ASHBURN, Va. -- Jonathan Allen didn't mince his words.
"It's definitely a must-win," Allen said of the Washington Commanders' upcoming Thursday Night Football game against the Chicago Bears.
"We're 1-4. I don't know too many teams that have started out 1-5 and still had a good season," he added.
That might be blunt, but it's the truth.
The Commanders have dropped four straight games following a Week 1 victory. The rest of the NFC East, meanwhile, has done nothing but win. The Eagles are the NFL's last undefeated team at 5-0. The Giants are a surprising 4-1 under first-year coach Brian Daboll and GM Joe Schoen. The Cowboys are also 4-1, with all four victories coming with backup Cooper Rush under center.
Head coach Ron Rivera was asked on Monday why he felt the rest of the division was outpacing his club. His response, which pointed to the lack of continuity Washington has had at quarterback compared to the other three teams, raised eyebrows and drew headlines. Rivera apologized to the team before practice on Tuesday and explained the point he was trying to make; both he and quarterback Carson Wentz downplayed the coach's comments as well.
Monday's controversy shouldn't get in the way of reality, though. If the Commanders are to turn their 2022 season around, it must start in the Windy City on Thursday. Washington's players remain confident the wins are coming, even though it's been a month since the club was last victorious.
"The way you keep the morale up -- it works out perfect, right?" offensive tackle Charles Leno said. "We have a Thursday game. We've got to get this bad taste out of our mouth, go to Chicago and try to get a 'W' on Thursday Night Football. There's a lot of things that line up for us to play well. ... We can change the season around right now."
Speaking with reporters on Tuesday, Rivera took a similar optimistic approach.
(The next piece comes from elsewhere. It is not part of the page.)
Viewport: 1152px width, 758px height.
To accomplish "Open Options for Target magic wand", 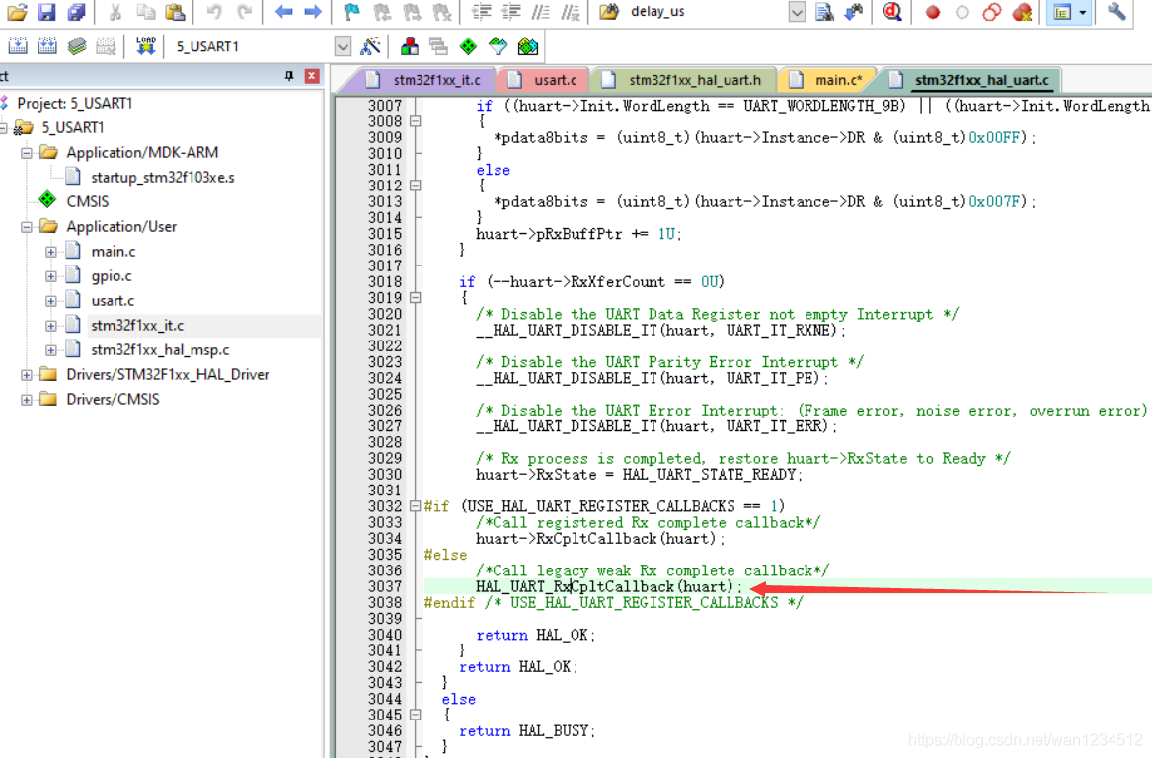I will point(371,46).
"Going forward, I feel good about what we have," the head coach said. "It's just now a matter of putting it together and we've got to do it one game at a time. And we got to focus in on Chicago and going out and playing better. It starts with me. We got to make sure that we are doing the things that we give these guys the best opportunity to show up on game day and play well."
Following Washington's loss this past Sunday, the mood was, expectedly, quite somber. After all, they were just two yards away from knocking off the Titans, the AFC's top seed from a year ago. It was certainly a winnable game, a contest many inside the locker room probably feel they should have won.
Even postgame, though, players were quick to point out there's still three-quarters of the season left. Yes, Washington has started off slow, but the organization has plenty of opportunities ahead to turn the year around.
"It’s still very early," running back J.D. McKissic said Sunday. "If it was in Week 10, 11, 12, we’re putting ourselves in a bad position. Right now, we’ve got a chance. The locker room is great."
Wentz offered a parallel, positive outlook as McKissic did.
"I know there's a lot of ball left. We've kind of dug ourselves a little bit of a hole, but we know where we're at," Wentz said. "We know what we're capable of and we can't try and fix it all right away. Our job is to try and go on to know this week and we got a short week to do that so, we're focused on that."
One thing the Commanders have tried to do this week is focusing on the positives from each of their losses. Against Tennessee, Wentz looked arguably as sharp as he's been all season. Behind an offensive line down three Week 1 starters, the quarterback threw for 359 yards and two touchdowns.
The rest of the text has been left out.